Once you have them it is game over... Me and all of my neighbors we lost our lawns (between 60 and 100% of it) in one season. The worst discovery is in spring... And guess where they prefer to lay first...in a beautiful green lawn vs abandoned lot. It is a matter of surviving for them too.


----------



## davegravy (Jul 25, 2019)

Did my first fall N blitz + prodiamine spray yesterday on the rear yard and did the front today (and got lucky with a storm cell right afterward that watered it in perfectly).

0.5 lbs N and 0.2oz prodiamine per 1ksqft.

I also prepped a couple 1 gal tank sprayers for spot treatments - one with roundup concentrate + blue marker + surfactant, the other with 3-way + blue marker + surfactant. Excited to be able to see where I've already sprayed going forward

I definitely have some work to do getting my mixing and cleanup process more efficient. Seemed like 10% of my time was spraying and 90% mixing + cleanup.

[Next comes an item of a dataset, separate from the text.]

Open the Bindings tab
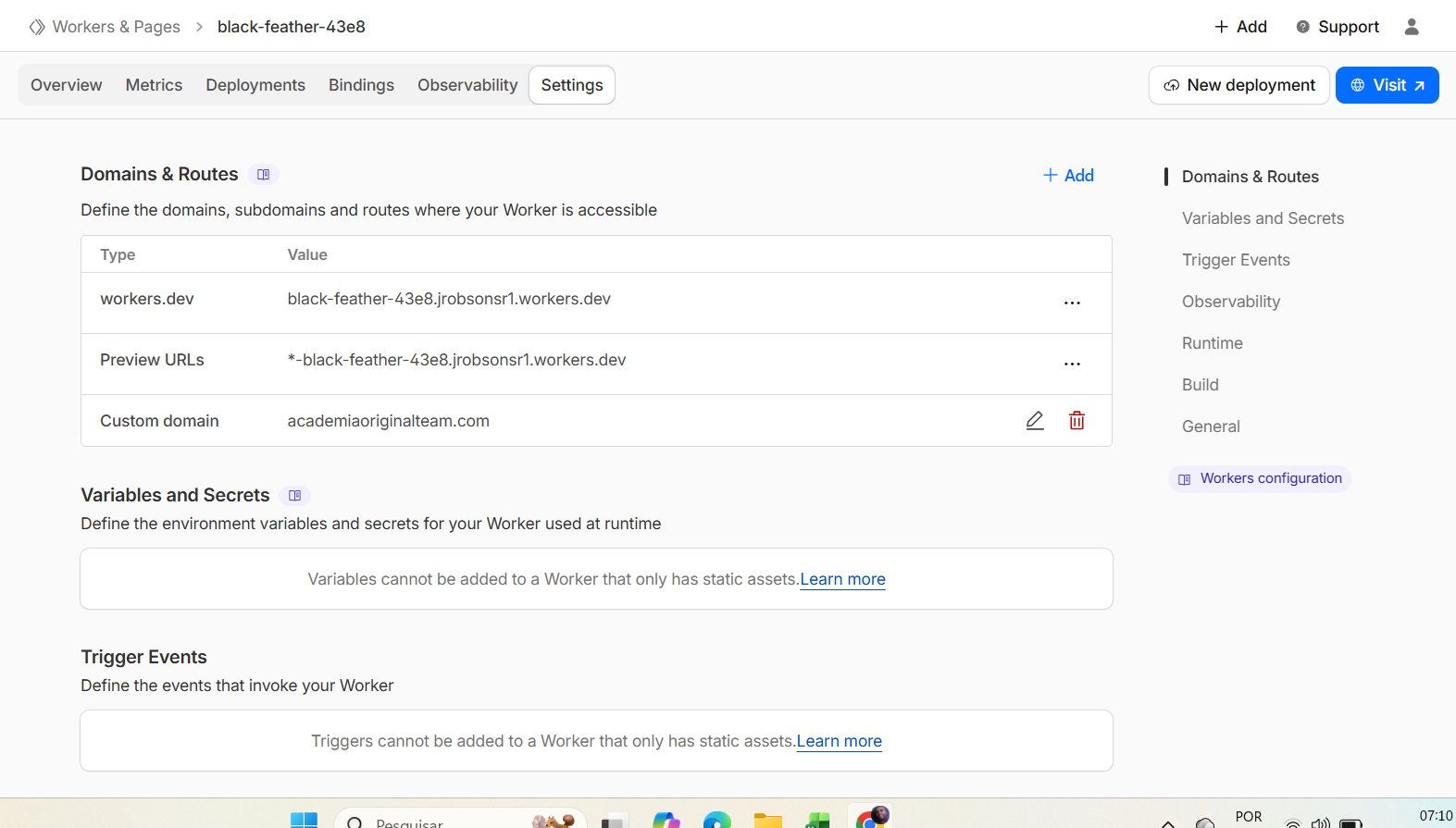[x=361, y=85]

I think there's a bit of green up already in the rear yard.





Here's my ditch:



I usually just do a few rounds of glyphosate on it per year, but I was wondering if it's worth spraying with prodiamine? It gets pretty flooded during rainstorms so isn't it just going to wash away and be a waste?


----------



## davegravy (Jul 25, 2019)

Aug 16 - I got cocky and thought with my urea app I'd drop the HOC and bag.



Turns out my mower jumps suddenly from 3.5 to 2" and my lawn has become none too happy about it.

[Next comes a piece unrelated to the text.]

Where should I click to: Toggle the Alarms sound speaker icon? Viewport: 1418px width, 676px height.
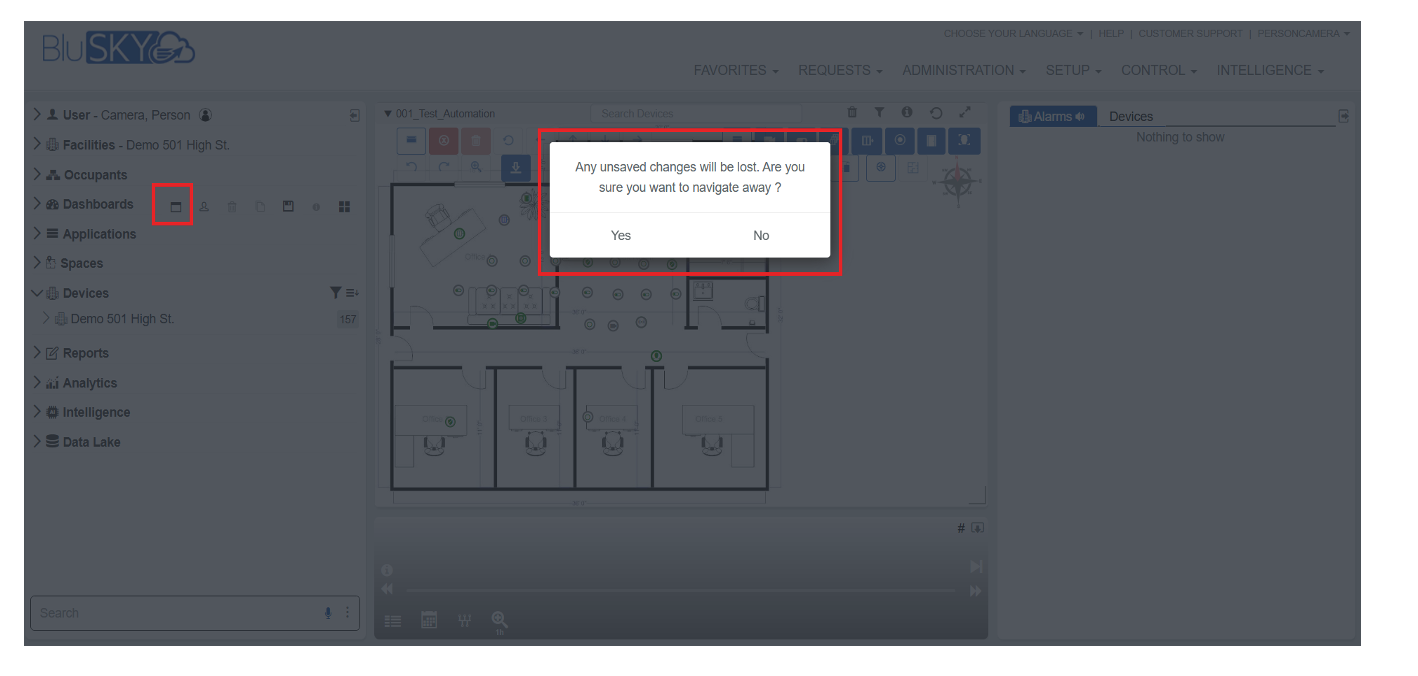(x=1080, y=117)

Today, a week after applying 1lb/k urea I'm really not seeing much change in terms of growth or colour. Urea I thought is supposed to be pretty fast acting?



My lawn looks stressed, thin, and hazy, as it does every year around this time, but I've been babying it this summer:


measuring rainfall and supplementing with manual watering. I've had at least 0.5" every three days since it got hot in mid/late July. I'm pretty careful with sprinkler positioning
mowing regularly (with a sharpened blade)
...although the exception to 2) above is there was at least a few occasions in the spring where the lawn was overgrown when I mowed, and I didn't bag because I didn't know any better.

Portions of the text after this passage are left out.